■ **EXERCISE REQUIREMENTS**: Check every line below for the word "will" and copy the ones that have it.

Stored items
----

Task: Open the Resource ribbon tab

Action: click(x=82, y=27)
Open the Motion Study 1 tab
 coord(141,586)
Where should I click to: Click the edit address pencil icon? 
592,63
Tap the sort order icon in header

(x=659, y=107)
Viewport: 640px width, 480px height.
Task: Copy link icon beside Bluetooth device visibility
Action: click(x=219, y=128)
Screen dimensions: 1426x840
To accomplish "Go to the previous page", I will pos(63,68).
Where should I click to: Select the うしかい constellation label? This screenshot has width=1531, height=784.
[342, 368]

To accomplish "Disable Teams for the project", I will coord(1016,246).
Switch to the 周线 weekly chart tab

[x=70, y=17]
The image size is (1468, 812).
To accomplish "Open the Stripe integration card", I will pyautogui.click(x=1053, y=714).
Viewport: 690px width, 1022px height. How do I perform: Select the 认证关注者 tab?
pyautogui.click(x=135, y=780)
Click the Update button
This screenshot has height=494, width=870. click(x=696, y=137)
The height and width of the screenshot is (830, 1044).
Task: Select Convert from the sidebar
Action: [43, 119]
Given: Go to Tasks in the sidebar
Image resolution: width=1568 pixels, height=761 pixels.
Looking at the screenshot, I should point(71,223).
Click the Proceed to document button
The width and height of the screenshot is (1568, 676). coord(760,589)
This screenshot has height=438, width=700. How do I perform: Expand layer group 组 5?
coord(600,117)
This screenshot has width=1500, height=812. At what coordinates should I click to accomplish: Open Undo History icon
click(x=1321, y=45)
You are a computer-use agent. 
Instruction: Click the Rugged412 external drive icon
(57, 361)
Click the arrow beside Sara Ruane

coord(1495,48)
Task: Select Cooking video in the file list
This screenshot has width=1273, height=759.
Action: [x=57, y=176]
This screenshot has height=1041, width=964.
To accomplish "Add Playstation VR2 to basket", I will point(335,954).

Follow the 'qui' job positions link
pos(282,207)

----

■ **REPLY TO THE TASK**:
To accomplish "Go to the previous page", I will pos(63,68).
To accomplish "Disable Teams for the project", I will coord(1016,246).
To accomplish "Open the Stripe integration card", I will pyautogui.click(x=1053, y=714).
To accomplish "Add Playstation VR2 to basket", I will point(335,954).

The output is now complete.